We live in dangerous times. The challenge posed by China, the threat to Taiwan, and the broader vulnerability of our chip supply chain all make a reasonable strategic case for a strong domestic chip manufacturing industry. To take that industry to scale may mean that some U.S. companies have to pay more chips than they otherwise would. Then again, as Adam Smith put it, “Defense . . . is of much more importance than opulence.” Moreover, those companies that currently regard Chinese chips as “cheap” are probably mispricing the risk that comes with overdependence on China. How cheap really was the “cheap” Russian gas that Germany used to buy?





But even if the strategic importance of a U.S.-based chip sector can justify more government support than would normally be appropriate, there are still reasons for concern about the way this deal has been structured, not least the taking of an ownership position, not something the state should be doing with a private-sector company.
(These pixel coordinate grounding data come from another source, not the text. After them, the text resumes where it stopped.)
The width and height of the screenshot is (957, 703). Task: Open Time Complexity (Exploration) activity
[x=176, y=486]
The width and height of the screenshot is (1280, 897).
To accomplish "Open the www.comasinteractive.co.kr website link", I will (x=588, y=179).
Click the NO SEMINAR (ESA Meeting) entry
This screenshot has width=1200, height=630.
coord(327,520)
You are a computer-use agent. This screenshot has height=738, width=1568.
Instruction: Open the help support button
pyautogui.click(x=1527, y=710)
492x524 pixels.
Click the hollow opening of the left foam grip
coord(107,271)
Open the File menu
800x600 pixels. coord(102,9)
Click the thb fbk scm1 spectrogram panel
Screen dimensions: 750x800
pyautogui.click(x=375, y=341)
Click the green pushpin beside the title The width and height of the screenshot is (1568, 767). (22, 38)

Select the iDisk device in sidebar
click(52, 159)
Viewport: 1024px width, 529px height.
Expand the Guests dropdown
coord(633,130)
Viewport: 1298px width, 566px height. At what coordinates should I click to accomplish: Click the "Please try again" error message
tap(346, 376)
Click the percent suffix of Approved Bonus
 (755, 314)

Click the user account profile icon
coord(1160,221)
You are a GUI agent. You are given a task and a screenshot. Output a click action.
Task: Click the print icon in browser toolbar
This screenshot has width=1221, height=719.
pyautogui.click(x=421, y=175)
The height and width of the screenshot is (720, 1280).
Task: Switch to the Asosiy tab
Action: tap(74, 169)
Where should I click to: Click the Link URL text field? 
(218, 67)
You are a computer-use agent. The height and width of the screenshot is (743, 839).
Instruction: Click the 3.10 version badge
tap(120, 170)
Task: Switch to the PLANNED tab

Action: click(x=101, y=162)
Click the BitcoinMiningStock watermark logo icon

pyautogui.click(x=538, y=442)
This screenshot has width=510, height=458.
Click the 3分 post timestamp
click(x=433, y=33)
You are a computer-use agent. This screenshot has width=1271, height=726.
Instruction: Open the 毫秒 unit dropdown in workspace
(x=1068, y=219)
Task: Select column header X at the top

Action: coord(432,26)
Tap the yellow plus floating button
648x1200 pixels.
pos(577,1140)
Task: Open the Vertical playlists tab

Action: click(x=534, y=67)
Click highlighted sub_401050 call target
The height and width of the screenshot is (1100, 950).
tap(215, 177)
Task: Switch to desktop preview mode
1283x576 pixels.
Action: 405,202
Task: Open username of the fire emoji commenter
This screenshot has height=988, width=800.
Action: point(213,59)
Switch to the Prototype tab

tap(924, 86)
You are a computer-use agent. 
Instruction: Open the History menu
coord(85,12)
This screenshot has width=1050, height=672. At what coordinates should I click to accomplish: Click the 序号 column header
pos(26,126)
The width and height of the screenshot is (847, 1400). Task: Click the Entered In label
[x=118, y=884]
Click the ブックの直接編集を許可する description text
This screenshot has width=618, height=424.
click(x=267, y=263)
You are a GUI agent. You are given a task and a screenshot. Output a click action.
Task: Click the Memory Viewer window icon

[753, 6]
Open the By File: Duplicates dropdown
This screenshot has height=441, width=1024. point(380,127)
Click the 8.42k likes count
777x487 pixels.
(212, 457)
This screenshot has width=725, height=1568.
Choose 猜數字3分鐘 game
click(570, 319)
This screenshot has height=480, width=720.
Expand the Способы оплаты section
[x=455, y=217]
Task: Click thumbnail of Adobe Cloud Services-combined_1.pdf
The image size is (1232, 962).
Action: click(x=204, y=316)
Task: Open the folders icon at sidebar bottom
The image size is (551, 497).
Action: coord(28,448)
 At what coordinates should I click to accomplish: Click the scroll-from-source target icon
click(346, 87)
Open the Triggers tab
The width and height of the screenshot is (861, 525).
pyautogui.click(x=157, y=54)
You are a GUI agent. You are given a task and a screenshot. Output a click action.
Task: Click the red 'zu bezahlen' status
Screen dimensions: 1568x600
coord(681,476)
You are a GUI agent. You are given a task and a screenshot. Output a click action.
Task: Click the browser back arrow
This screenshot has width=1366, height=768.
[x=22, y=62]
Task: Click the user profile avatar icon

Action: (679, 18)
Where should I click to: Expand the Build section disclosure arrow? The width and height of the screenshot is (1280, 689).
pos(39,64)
Ed: I understand the rationales behind this deal, but it still concerns me. Government and private industry combining like this in terms of literal ownership stakes is a step toward *actual* fascism, as opposed to what campus midwits think the word means. Stuttaford offers a fair and balanced analysis of the risks as well as the rewards. At least this approach guarantees that taxpayers have a say in how federal capital gets used, as opposed to the perhaps-worse grant/subsidy model usually used in these transactions.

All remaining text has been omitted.